LintasWarganet.com – 08 April 2026 | Komisi Pemberantasan Korupsi (KPK) pada Senin (5 April 2024) menindaklanjuti penyelidikan terkait dugaan penyalahgunaan dana program Kesehatan dan Keselamatan Kerja (K3) di lingkungan Kementerian Ketenagakerjaan. Sebagai bagian dari proses investigasi, KPK memanggil enam saksi yang berada di Kabupaten Sidoarjo, Jawa Timur.

Saksi yang diminta hadir meliputi:

  • Seorang pejabat senior di Direktorat K3 Kemenaker
  • Staf administrasi yang mengelola pencairan anggaran K3
  • Dua kontraktor yang terlibat dalam pelaksanaan program pelatihan K3
  • Seorang auditor internal Kementerian
  • Seorang korban pekerja yang mengklaim tidak menerima pelatihan K3 yang dijanjikan

KPK menjelaskan bahwa penyelidikan berfokus pada indikasi adanya persekongkolan antara pihak internal Kemenaker dengan perusahaan kontraktor dalam pengalokasian dana. Dugaan tersebut mencakup manipulasi dokumen, penetapan harga tidak wajar, serta pemberian keuntungan pribadi kepada pejabat tertentu.

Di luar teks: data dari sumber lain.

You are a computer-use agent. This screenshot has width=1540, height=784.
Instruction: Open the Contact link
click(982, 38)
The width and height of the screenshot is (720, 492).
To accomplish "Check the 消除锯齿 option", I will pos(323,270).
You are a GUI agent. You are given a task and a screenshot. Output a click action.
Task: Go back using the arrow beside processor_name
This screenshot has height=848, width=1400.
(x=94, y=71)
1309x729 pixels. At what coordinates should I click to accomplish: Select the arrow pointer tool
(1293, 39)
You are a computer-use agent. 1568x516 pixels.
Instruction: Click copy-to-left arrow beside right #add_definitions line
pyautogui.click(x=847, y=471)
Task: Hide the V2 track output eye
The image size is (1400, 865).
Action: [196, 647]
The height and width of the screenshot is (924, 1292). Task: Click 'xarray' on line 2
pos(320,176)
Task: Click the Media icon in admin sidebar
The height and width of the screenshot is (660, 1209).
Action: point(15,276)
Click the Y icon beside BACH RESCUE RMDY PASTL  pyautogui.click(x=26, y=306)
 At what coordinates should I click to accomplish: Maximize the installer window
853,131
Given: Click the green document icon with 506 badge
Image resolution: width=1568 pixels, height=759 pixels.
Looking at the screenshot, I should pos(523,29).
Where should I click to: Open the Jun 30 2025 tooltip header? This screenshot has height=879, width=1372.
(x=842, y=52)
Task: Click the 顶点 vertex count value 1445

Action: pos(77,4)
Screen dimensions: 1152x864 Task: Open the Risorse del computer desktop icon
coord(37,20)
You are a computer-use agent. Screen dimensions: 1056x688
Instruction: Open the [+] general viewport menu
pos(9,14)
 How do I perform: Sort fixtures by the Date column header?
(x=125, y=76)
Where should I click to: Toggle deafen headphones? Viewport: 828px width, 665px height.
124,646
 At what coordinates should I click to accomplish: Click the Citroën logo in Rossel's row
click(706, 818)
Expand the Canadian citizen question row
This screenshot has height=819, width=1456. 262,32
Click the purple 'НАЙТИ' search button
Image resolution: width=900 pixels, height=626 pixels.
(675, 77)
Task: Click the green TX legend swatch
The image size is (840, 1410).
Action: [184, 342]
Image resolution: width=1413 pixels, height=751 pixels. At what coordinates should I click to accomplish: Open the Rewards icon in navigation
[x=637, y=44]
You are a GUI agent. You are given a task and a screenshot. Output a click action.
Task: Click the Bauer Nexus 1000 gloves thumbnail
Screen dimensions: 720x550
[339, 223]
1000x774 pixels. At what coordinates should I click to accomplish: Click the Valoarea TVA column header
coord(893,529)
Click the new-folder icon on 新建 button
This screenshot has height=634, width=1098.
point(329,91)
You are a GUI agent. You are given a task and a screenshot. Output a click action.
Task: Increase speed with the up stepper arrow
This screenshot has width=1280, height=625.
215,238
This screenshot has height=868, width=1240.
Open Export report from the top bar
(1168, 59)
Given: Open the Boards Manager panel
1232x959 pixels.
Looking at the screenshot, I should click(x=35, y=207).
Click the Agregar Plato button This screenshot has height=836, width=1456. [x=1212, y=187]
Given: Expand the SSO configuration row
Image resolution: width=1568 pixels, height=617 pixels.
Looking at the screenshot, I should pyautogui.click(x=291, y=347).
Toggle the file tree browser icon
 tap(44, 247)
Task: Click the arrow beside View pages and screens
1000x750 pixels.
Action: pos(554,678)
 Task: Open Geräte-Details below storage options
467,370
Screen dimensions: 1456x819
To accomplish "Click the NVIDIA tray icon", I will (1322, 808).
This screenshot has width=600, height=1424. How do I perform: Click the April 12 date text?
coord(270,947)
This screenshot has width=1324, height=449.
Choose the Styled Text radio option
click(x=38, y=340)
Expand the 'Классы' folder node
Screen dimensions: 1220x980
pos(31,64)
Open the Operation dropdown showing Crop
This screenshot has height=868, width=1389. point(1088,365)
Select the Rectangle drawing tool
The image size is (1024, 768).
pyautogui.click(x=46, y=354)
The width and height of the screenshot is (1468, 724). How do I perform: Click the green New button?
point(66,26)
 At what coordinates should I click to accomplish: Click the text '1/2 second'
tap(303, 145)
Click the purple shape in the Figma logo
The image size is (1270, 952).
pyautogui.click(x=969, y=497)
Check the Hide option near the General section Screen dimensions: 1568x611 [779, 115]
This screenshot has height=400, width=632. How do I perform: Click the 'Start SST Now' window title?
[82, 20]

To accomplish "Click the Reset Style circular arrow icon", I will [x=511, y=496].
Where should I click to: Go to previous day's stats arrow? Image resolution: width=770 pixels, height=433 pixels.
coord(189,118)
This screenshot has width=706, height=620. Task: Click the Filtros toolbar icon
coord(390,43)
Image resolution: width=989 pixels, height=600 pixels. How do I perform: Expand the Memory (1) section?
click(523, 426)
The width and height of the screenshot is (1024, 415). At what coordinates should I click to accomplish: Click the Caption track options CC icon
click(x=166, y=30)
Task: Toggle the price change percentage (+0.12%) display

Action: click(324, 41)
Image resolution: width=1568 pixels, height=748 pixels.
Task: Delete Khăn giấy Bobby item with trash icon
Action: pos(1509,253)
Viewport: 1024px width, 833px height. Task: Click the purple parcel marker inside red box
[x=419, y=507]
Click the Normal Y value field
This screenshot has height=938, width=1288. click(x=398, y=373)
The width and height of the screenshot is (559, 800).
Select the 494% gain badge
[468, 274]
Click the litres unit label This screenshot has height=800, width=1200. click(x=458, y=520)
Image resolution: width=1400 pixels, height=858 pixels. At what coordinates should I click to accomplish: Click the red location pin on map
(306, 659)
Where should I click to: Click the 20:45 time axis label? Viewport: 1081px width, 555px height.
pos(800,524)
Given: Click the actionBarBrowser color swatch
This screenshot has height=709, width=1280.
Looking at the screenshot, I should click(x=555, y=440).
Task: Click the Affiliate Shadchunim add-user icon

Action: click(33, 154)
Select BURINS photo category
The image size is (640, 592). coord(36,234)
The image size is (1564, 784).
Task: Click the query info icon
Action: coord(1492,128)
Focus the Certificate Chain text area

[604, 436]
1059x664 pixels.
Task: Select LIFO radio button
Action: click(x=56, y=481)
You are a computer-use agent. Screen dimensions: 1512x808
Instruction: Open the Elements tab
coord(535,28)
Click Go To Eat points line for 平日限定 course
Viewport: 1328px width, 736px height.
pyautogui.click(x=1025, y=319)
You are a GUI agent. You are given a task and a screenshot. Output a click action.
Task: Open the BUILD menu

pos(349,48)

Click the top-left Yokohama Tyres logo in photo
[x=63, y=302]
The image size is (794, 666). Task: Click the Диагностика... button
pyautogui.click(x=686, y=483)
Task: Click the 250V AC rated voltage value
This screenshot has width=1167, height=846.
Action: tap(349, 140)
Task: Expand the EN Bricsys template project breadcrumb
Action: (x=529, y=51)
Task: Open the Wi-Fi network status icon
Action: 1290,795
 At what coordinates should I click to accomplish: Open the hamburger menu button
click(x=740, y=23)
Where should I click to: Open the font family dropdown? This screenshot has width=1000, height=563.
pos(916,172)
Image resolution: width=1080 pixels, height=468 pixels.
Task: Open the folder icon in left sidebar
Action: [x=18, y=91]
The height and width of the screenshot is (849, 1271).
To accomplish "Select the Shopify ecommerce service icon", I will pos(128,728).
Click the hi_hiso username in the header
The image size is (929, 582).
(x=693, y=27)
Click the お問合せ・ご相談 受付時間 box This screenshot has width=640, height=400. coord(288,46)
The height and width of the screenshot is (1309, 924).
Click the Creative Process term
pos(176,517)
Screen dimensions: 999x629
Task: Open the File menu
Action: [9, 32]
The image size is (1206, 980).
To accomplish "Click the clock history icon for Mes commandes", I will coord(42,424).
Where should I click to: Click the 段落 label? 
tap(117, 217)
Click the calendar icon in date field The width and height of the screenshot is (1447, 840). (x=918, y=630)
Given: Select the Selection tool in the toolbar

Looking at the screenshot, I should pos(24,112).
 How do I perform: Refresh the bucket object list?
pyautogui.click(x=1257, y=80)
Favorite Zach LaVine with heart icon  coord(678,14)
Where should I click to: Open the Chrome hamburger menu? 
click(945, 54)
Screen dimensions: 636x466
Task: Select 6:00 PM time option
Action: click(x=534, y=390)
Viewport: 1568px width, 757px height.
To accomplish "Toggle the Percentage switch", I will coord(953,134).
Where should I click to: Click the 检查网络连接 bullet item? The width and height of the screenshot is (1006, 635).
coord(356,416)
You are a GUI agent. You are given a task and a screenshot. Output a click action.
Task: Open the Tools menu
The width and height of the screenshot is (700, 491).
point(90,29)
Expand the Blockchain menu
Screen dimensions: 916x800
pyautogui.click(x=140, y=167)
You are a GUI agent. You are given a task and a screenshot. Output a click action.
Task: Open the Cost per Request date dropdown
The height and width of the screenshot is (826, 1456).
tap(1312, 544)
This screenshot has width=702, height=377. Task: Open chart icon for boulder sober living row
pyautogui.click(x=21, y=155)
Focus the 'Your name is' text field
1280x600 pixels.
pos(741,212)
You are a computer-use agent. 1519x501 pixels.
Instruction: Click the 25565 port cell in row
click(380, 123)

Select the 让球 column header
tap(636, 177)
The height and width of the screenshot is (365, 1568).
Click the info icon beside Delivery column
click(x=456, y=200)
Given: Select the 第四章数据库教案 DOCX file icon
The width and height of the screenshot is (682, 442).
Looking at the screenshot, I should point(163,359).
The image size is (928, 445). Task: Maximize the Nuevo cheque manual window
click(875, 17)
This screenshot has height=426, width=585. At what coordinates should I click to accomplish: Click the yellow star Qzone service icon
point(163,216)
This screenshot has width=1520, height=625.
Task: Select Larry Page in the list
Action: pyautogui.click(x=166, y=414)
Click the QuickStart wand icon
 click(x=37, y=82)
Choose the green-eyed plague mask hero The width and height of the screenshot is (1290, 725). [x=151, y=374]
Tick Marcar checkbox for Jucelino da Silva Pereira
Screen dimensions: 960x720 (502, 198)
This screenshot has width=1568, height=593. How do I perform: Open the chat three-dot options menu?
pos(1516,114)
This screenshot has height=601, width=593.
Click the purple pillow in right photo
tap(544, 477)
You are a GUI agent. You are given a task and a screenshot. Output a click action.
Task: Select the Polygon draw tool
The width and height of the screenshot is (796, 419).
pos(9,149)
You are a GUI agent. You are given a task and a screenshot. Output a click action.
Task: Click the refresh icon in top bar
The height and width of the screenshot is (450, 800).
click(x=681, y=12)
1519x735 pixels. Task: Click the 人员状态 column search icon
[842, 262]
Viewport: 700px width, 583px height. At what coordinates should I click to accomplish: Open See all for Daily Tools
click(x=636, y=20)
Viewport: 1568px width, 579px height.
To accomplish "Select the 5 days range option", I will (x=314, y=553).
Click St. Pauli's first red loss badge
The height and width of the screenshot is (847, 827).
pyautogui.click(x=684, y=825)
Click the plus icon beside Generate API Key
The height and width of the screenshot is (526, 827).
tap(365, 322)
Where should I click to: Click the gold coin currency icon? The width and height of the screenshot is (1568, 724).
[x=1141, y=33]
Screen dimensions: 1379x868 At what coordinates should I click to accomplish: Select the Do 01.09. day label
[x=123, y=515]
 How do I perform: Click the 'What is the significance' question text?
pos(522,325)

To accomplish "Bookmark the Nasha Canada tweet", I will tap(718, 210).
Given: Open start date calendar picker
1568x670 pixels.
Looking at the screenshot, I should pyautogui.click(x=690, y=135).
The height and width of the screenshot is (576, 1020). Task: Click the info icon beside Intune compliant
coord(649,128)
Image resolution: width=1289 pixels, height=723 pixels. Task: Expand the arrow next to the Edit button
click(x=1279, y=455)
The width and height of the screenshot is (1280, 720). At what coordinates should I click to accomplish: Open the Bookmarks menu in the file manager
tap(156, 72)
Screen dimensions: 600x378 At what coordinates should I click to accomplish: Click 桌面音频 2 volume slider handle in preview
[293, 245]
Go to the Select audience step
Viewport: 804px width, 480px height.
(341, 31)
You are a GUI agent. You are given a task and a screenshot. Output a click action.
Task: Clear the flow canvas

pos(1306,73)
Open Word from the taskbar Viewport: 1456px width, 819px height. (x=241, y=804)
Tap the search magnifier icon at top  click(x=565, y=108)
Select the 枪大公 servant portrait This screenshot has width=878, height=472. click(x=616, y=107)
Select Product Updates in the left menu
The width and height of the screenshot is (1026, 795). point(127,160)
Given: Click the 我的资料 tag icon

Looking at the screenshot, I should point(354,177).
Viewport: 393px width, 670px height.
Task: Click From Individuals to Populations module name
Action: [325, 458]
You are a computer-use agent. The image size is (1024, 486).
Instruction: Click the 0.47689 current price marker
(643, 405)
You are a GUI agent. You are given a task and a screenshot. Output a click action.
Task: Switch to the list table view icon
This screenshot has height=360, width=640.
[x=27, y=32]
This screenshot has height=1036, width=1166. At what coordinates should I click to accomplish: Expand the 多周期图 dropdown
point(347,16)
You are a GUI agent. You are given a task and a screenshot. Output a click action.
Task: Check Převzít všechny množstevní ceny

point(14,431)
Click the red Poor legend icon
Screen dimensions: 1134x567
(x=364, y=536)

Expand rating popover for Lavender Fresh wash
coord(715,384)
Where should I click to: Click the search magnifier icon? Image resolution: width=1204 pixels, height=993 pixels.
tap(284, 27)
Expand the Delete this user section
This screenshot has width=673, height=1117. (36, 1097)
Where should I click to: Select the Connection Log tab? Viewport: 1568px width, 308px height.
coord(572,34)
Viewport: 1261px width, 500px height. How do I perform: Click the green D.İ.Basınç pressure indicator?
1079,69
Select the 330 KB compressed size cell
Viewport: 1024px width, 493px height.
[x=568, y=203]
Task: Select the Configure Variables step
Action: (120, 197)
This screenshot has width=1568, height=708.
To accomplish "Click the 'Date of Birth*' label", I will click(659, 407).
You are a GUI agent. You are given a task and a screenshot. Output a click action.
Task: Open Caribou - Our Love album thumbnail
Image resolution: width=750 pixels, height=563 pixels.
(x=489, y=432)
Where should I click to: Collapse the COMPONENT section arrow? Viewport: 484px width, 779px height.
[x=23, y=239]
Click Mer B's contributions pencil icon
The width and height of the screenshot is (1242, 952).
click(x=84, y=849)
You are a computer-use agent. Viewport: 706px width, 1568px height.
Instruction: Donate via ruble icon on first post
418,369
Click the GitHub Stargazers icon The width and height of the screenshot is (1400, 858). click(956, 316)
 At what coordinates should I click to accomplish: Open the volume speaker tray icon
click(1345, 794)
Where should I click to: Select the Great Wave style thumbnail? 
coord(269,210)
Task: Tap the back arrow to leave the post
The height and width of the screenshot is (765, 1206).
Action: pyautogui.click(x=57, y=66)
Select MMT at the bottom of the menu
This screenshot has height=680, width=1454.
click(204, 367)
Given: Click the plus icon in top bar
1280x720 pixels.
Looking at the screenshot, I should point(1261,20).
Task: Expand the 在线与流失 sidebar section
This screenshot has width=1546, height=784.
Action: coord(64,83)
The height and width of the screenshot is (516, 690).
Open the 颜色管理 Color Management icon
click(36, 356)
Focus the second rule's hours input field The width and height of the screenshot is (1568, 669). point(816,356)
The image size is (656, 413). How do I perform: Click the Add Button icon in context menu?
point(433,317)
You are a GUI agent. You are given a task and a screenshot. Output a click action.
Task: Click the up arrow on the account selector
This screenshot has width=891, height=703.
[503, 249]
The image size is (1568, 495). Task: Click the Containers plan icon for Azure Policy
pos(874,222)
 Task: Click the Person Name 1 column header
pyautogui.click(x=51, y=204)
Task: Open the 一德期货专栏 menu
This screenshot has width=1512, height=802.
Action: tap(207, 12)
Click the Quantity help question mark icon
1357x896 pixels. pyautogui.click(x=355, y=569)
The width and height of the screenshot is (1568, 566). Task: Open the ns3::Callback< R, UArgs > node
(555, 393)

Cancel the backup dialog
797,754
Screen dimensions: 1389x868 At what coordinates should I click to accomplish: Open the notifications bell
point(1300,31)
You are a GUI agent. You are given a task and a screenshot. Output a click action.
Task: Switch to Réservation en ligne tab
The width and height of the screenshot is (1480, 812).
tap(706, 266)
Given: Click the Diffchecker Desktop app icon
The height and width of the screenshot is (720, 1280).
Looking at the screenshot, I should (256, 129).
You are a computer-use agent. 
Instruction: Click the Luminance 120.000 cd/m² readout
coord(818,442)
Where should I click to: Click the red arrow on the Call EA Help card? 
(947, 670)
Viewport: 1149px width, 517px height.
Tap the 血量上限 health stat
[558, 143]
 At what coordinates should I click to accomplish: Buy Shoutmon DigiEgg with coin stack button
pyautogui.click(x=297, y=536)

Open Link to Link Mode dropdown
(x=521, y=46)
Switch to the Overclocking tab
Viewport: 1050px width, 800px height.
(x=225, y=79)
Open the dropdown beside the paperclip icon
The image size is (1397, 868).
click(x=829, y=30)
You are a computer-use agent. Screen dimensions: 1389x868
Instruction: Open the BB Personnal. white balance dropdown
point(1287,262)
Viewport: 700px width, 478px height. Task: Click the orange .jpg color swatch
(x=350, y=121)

Juru bicara KPK, Irwan Hidayat, menyatakan, “Pemanggilan saksi merupakan langkah awal untuk mengumpulkan bukti konkret. Kami berkomitmen menuntaskan kasus ini secara transparan dan tegas, mengingat pentingnya program K3 bagi keselamatan pekerja di seluruh Indonesia.”

Pemerintah melalui Kementerian Ketenagakerjaan belum memberikan komentar resmi. Namun, Menteri Ketenagakerjaan, Budi Arief, sebelumnya menegaskan komitmen kementerian untuk meningkatkan standar keselamatan kerja dan menolak segala bentuk korupsi yang dapat merusak kepercayaan publik.

Jika hasil penyidikan menguatkan dugaan korupsi, para pelaku dapat dikenai sanksi pidana sesuai Undang-Undang Pemberantasan Korupsi. Kasus ini menambah daftar investigasi KPK yang menyoroti sektor ketenagakerjaan, sebuah bidang yang dianggap krusial dalam upaya meningkatkan produktivitas nasional.